# Big Bubblicious, hempy style!



## mgjeans (Jun 24, 2008)

Hi everyone, you guy have a nice place here..I'm a moderator at another site and heard you guys had been talking hempy over here. So I thought I would share one of my creations.
Here is one that I got from Crossing Nirvana's Big Bud male with a Nirvana Bubblicious Female. 
I call her Big Bubblicious. The plant packs on alot of weight and rock hard buds like the Big Bud parent, but has a smoother smoke and sweeter smell like the Bubblicious mom.... This one has about three weeks to go, and is planted in 100% perlite.


----------



## ghengiskhan (Jun 24, 2008)

Oh man that looks great, did you fim or top it? What nutrients/supplements?


----------



## tom__420 (Jun 24, 2008)

My god mg, that is one beautiful plant! Can i have some specifics on the grow?

Tom


----------



## stamdima (Jun 25, 2008)

Damn .. this grow is illegal .. dont post nasty plants like this 1 .. 
Good Grow ! lol


----------



## mgjeans (Jun 25, 2008)

Here is some more info for you guys.
She was not topped, just tied her over.
As far a Nutes....
Nutrients I use-- Botanicare
For vegg I use Pure Blend Pro Grow, and Cal Mag, and Sweet. 
For Flower I use Botanicare Pure Blend Pro Bloom,
Sweet, and Cal Mag. The Cal Mag I will stop using 3 weeks before harvest.
I'm growing her and 5 others under a 600 watt Galaxy switchable ballast.
I also have two, 125 watt high output fluorescents in the room with the plants for additional blue spectrum for leaf growth..


----------



## mgjeans (Jun 28, 2008)

Here is a close up of one of the buds, she still has two more weeks to go.


----------



## ElementSpark (Sep 25, 2008)

Very nice!
I am currently came across some Bubblicious clones.
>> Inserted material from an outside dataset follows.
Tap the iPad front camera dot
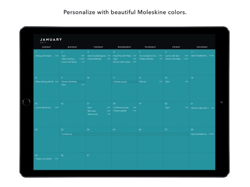(x=221, y=102)
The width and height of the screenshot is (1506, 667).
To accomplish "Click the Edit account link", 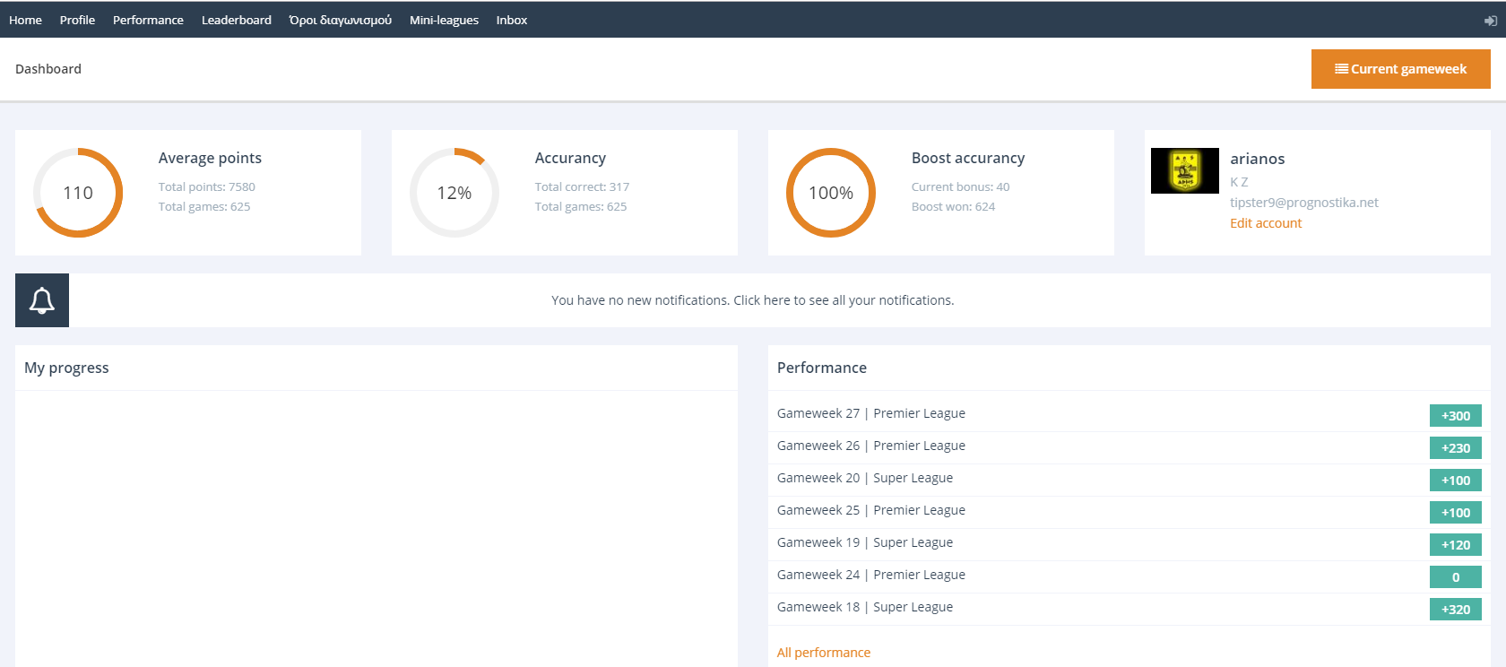I will pos(1265,223).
The amount of crystals compared to my other Northern lights strain is ridiculously more.


----------



## HiGHLiFE28 (Sep 25, 2008)

yeah just wait for those hairs to turn amber brotha!


----------



## fitzyno1 (Sep 25, 2008)

I think they are well cured by now and smoked LOL


----------



## bleubeard (Sep 25, 2008)

great seeing hempys. looks like the same buckets i found at wallymart. whats your feeding schedule with the all perlite?


----------



## HiGHLiFE28 (Sep 26, 2008)

haha o yeah his original post date, yeah probably smoked all of it already I know I would have


----------



## williewill420 (Jan 19, 2010)

Is this the bubblicious from nirvana seeds? I have some in veg right now


----------